Créer une télévision panafricaine

En marge du Colloque international de Libreville sur les médias africains (CIMA), la journaliste nigériane Eugenia Abu, présentatrice du journal et rédactrice en chef, réalisatrice de documentaires, nous a livré son analyse sur les débats qui s’y tenaient.

Afrik : Quelles étaient vos attentes en arrivant à Libreville ?

Eugenia Abu : J’espérais que les médias africains rassemblés ici trouveraient une forme d’accord, ou de consensus, sur ce qu’ils ont à faire, séparément et ensemble, pour remplir pleinement leur rôle social, soutenir leurs identités culturelles et l’exercice de la démocratie dans leurs différents pays. Pour renforcer aussi l’éducation et le niveau de conscience collective des populations africaines.

Afrik : Et que retirez-vous des discussions en cours ?

Eugenia Abu : Elles sont très intéressantes. Et j’espère d’ailleurs qu’à la fin de nos travaux une synthèse et des actes fidèles en refléteront la richesse. Evidemment on peut regretter que nous perdions beaucoup de temps sur des points mineurs ou des problèmes très circonscrits. Mais l’ampleur des discussions montre aussi que quelque chose se passe ici qui est de l’ordre de la prise de conscience. Nous devons aller vers une meilleure intégration des médias africains. Ils doivent être capables de définir un style qui leur soit propre, et qui contribue à la promotion de la paix et à la protection des identités culturelles africaines.

Afrik : Vous parlez d’intégration, faut-il aller vers des chaînes panafricaines ?

Eugenia Abu : La télévision réclame beaucoup d’argent. D’où l’idée, exprimée en ouverture de cette conférence, de réunir des financements venant de plusieurs pays africains, francophones et anglophones, pour constituer un socle économique suffisant à une chaîne commerciale moderne d’envergure internationale. Cette idée est extrêmement séduisante. Les programmes pourraient être en plusieurs langues, disons français et anglais pour commencer, avec une alternance selon de larges tranches horaires. Mais si un tel projet doit encore attendre quelques années, cette conférence doit aussi convaincre les gouvernements africains qu’il est nécessaire qu’ils financent plus et mieux leurs chaînes nationales, pour leur permettre de s’adapter aux nouveaux moyens technologiques de production et de diffusion, afin qu’ils soient concurrentiels sur les marchés internationaux.

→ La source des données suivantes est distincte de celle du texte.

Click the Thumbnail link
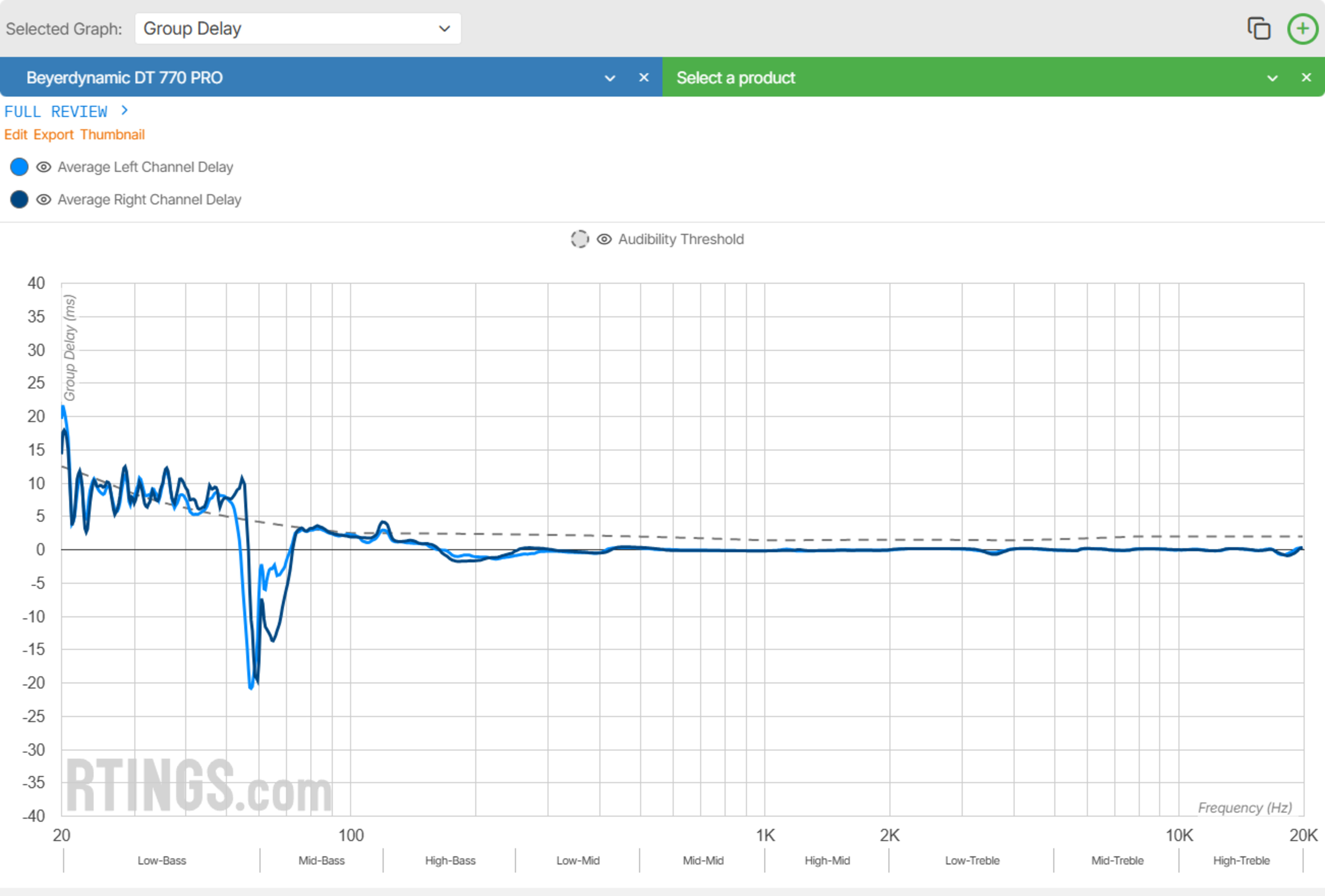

Afrik : Quelle est la situation de la télévision au Nigeria ?

Eugenia Abu : Nous avons une petite dizaine de chaînes commerciales qui vivent relativement bien (l’économie de chaque chaîne étant différente) sur le marché publicitaire nigérian. Et je crois que la logique de développement prônée par le NEPAD passe par un développement accéléré des médias qui sont de puissants vecteurs pour promouvoir les marchés, produits, industries et échanges en Afrique. En résumé, je pense que cette conférence est trop courte -on le voit à la densité des échanges qui s’y déroulent- mais qu’elle pourrait trouver un prolongement pratique dans une Agence de développement des médias en Afrique (ADMA) telle que le projet en a été lancé par le Président Omar Bongo en ouverture de ces journées. Des programmes passionnants sur l’Afrique peuvent être réalisés par les Africains eux-mêmes mieux que personne, pour faire connaître les cultures et les réalités africaines. J’espère que ce ne seront pas seulement des paroles, mais aussi des actions concrètes.